PASSAGE –
━━━━━━━━━━━━━━━━

While President Trump is facing murmurs of a primary challenge – as well as a massive field of Democratic candidates jockeying to take him on – the incumbent president enters the 2020 melee with an undeniable advantage: a war chest that would be the envy of any modern president.
Unlike most incumbents, Trump started his re-election bid on day one of his presidency. He filed papers with the Federal Election Commission within hours of being inaugurated on Jan. 20, 2017. Many saw it as a comical – albeit in character – step for the audacious Trump. Yet, by doing so he was able to raise huge sums of money four years before the election.
According to recent FEC data, the Trump campaign has raised over $67 million from 2017 to 2018, with nearly $20 million on hand. Combined with the hauls from two major joint fundraising groups – Trump Victory and the Trump Make America Great Again Committee – the president has raised over $130 million as of the end of 2018, with over $35 million on hand.
By contrast, former President Barack Obama had raised only $4 million in the first two years of his presidency and didn’t file for re-election until April 2011. Former President George W. Bush had raised $3 million by the end of his second year in office and filed for re-election in May 2003.
"Our fundraising numbers continually break records, outpacing past presidential campaigns,” said Michael Glassner, chief operating officer for the campaign. “Our state-of-the-art campaign operation puts us in the best possible position heading into the 2020 reelection campaign."

━━━━━━━━━━━━━━━━

STORED DATA –

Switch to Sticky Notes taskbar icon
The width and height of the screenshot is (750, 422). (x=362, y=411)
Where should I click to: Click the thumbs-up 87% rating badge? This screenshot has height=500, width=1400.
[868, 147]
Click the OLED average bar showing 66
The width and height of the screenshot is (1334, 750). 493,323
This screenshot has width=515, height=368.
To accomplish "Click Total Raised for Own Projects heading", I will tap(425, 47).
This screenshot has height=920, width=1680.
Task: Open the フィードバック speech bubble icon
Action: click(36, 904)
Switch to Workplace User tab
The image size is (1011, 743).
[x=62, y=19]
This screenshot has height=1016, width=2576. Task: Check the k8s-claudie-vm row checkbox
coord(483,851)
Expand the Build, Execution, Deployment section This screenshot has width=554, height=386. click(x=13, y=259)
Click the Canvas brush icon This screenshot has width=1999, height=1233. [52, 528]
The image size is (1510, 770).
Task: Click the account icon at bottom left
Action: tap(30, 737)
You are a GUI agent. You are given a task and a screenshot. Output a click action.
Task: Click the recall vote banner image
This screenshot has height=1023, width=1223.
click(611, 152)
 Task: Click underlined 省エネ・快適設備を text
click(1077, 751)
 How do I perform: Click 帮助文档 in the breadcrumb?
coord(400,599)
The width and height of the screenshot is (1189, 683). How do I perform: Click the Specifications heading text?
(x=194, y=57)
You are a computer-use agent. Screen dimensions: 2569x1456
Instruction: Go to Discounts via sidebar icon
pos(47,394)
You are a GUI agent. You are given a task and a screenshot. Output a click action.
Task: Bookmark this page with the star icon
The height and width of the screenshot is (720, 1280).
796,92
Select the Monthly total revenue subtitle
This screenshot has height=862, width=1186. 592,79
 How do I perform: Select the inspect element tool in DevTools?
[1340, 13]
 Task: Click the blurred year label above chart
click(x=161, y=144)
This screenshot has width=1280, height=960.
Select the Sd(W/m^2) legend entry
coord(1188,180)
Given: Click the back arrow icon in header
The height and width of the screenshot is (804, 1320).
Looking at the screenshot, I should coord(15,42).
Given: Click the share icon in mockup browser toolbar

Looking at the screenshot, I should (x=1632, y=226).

━━━━━━━━━━━━━━━━

TO-DO LIST –
[1] Using the article on Trump's re-election fundraising, answer these:
(a) When did Trump file his re-election papers with the Federal Election Commission?
(b) How much had Barack Obama raised in the first two years of his presidency?
(c) What job does Michael Glassner hold?
[2] Carry on the article on Trump's re-election fundraising, picking up after its final quotation.

SOLVED PROBLEMS –
[1]
(a) Within hours of being inaugurated on Jan. 20, 2017.
(b) Only $4 million.
(c) He is chief operating officer for the Trump campaign.

[2]
Despite the fundraising totals, the president still faces serious election challenges. His approval rating has remained stagnant in the mid-40s, with the latest Fox News poll showing him at 46 percent. The 2018 midterms had historically high participation and enthusiasm on the Democratic side, which helped the party flip the House.
These vulnerabilities have led some Republicans to think there’s room for a primary challenge. Gov. Larry Hogan of Maryland has done several interviews insinuating that he’s interested in a run.
“I would say I’m being approached from a lot of different people,” Hogan told CBS News last month. “And I guess the best way to put it is I haven’t thrown them out of my office.”
Former Massachusetts Gov. Bill Weld, meanwhile, has already formed an exploratory committee, and former Florida Gov. Jeb Bush said that Republicans deserve “a choice” in 2020.
But Trump’s cash would stand as a sizeable deterrent to any Republican hoping to start a primary bid from scratch – while going up against not only his war chest but the GOP establishment.
Analysts say while there are obvious vulnerabilities for Trump, particularly if Special Counsel Robert Mueller’s team concludes their investigation with incriminating evidence, they do not see a clear way forward for a primary challenger.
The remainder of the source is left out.